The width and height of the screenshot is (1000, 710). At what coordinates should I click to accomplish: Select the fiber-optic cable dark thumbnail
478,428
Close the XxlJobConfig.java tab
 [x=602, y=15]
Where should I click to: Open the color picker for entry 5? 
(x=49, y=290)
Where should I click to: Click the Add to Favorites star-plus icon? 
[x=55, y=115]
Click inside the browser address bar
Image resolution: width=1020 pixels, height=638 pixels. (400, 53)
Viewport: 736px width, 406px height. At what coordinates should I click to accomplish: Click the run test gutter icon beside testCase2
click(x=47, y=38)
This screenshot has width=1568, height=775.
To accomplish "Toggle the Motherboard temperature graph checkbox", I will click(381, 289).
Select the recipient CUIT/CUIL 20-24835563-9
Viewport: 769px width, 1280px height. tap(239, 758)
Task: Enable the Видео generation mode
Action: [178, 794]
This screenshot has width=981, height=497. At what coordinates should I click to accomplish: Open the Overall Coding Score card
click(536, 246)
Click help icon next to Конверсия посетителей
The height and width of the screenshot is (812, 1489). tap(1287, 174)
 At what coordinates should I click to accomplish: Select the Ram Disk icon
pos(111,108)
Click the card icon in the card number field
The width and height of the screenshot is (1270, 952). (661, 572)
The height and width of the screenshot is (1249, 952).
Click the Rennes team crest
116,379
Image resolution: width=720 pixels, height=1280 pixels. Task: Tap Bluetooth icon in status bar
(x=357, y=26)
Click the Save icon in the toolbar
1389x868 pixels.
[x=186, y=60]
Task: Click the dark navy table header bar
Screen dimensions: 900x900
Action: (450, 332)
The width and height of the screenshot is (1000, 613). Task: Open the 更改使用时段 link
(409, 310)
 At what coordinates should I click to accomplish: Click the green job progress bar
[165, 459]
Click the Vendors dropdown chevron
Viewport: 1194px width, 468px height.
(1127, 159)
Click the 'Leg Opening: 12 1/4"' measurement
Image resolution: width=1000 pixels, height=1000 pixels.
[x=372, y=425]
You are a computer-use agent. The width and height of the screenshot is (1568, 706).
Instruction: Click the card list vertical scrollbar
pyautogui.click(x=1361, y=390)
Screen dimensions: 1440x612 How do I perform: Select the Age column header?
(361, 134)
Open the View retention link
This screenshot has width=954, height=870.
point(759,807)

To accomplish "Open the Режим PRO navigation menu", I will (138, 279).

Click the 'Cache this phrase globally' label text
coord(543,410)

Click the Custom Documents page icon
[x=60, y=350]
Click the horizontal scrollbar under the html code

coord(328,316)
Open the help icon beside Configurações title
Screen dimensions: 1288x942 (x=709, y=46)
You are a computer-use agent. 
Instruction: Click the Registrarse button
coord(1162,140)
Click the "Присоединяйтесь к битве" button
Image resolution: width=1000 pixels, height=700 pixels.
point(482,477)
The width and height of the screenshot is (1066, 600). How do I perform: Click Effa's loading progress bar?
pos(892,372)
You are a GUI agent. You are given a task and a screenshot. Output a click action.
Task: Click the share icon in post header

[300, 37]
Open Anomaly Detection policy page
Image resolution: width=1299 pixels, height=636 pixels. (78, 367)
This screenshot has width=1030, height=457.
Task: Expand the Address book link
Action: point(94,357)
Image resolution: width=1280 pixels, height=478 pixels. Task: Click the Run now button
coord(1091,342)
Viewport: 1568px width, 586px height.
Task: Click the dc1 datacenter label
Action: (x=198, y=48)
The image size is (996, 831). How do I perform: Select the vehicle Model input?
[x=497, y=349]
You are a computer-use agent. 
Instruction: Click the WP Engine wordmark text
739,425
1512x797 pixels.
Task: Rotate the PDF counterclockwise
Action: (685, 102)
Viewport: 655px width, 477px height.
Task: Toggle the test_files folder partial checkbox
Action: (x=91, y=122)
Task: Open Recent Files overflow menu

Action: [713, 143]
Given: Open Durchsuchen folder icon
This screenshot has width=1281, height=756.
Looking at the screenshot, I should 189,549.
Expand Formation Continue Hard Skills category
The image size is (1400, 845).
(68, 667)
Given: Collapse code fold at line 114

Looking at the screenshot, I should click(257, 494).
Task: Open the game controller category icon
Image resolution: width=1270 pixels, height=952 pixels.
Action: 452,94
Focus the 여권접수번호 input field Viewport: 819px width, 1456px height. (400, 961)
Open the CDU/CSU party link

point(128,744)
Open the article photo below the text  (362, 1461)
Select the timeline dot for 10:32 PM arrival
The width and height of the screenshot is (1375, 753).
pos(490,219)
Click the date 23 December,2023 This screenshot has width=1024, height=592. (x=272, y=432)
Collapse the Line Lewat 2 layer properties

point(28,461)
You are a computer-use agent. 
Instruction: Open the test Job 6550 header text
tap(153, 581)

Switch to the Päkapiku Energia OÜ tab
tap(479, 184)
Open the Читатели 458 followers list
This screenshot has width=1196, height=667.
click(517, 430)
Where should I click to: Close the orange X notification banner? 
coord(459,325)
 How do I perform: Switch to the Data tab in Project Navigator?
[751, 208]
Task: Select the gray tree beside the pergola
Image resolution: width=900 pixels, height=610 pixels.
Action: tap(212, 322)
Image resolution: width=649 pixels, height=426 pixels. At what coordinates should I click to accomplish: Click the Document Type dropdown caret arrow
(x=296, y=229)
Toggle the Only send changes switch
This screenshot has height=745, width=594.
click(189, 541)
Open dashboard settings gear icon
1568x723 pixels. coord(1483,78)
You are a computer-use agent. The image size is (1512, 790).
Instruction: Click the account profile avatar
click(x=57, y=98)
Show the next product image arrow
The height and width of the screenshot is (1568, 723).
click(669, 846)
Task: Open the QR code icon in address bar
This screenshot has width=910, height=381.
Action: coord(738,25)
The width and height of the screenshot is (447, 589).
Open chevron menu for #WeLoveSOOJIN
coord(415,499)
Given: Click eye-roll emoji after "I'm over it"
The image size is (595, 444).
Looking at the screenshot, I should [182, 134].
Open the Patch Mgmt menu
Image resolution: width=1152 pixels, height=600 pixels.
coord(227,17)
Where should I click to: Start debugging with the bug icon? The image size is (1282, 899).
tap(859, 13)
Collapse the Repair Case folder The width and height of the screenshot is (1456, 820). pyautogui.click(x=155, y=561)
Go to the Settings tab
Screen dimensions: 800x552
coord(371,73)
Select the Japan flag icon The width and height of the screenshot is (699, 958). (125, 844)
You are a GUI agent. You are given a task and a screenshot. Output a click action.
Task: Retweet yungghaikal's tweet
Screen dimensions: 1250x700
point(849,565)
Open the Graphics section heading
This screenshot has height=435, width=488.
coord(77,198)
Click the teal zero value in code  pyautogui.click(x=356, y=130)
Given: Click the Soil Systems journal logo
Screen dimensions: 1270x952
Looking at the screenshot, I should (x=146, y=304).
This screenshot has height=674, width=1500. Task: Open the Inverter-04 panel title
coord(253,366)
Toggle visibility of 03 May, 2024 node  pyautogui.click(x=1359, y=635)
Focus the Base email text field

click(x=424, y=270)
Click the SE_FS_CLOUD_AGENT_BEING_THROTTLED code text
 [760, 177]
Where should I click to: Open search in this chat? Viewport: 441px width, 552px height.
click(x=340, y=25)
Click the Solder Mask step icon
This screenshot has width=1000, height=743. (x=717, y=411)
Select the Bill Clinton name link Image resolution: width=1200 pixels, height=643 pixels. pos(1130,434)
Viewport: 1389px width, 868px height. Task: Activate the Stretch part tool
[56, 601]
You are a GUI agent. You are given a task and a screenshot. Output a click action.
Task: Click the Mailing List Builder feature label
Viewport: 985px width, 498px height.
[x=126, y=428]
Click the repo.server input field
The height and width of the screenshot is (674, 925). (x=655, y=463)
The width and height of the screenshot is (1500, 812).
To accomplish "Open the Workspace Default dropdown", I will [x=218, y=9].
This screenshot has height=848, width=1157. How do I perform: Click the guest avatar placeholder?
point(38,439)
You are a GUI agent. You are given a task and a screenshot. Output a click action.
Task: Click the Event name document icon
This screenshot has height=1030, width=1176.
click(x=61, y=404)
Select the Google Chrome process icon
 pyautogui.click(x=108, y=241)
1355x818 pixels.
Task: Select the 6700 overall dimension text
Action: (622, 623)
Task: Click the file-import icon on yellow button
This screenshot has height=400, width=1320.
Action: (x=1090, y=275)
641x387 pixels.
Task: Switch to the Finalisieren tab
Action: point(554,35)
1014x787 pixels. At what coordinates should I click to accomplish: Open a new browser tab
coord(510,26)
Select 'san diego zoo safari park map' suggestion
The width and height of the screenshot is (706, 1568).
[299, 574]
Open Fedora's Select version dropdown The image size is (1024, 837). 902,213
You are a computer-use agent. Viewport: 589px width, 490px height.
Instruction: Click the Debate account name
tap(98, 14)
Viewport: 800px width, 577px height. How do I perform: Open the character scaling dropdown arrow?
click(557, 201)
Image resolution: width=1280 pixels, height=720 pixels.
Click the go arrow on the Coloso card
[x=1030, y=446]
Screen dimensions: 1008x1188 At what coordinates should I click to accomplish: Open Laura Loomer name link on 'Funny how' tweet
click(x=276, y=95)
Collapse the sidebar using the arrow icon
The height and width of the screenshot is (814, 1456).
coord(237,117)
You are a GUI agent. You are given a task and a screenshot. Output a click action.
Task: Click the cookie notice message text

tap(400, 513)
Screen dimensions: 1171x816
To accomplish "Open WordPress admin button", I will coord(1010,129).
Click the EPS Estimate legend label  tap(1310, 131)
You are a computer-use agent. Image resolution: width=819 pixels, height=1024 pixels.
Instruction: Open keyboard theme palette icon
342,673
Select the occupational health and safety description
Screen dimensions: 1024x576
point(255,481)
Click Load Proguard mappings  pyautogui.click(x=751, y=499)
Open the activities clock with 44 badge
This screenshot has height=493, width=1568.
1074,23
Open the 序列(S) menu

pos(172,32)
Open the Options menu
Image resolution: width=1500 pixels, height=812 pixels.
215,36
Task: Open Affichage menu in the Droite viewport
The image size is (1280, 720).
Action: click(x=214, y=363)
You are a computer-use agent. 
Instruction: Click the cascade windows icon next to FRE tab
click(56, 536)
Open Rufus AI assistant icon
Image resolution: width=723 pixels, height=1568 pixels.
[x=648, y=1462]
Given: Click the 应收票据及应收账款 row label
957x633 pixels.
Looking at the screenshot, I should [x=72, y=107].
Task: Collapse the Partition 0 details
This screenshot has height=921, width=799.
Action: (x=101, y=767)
============
:: Task prompt ::
Retype only this portion of the data above: the line containing "You are a computer-use agent. The image", the line containing "Given: Click the Soil Systems journal logo", and all lines between them, exactly.

:: Written answer ::
You are a computer-use agent. The image size is (1512, 790).
Instruction: Click the account profile avatar
click(x=57, y=98)
Show the next product image arrow
The height and width of the screenshot is (1568, 723).
click(669, 846)
Task: Open the QR code icon in address bar
This screenshot has width=910, height=381.
Action: coord(738,25)
The width and height of the screenshot is (447, 589).
Open chevron menu for #WeLoveSOOJIN
coord(415,499)
Given: Click eye-roll emoji after "I'm over it"
The image size is (595, 444).
Looking at the screenshot, I should [182, 134].
Open the Patch Mgmt menu
Image resolution: width=1152 pixels, height=600 pixels.
coord(227,17)
Where should I click to: Start debugging with the bug icon? The image size is (1282, 899).
tap(859, 13)
Collapse the Repair Case folder The width and height of the screenshot is (1456, 820). pyautogui.click(x=155, y=561)
Go to the Settings tab
Screen dimensions: 800x552
coord(371,73)
Select the Japan flag icon The width and height of the screenshot is (699, 958). (125, 844)
You are a GUI agent. You are given a task and a screenshot. Output a click action.
Task: Retweet yungghaikal's tweet
Screen dimensions: 1250x700
point(849,565)
Open the Graphics section heading
This screenshot has height=435, width=488.
coord(77,198)
Click the teal zero value in code  pyautogui.click(x=356, y=130)
Given: Click the Soil Systems journal logo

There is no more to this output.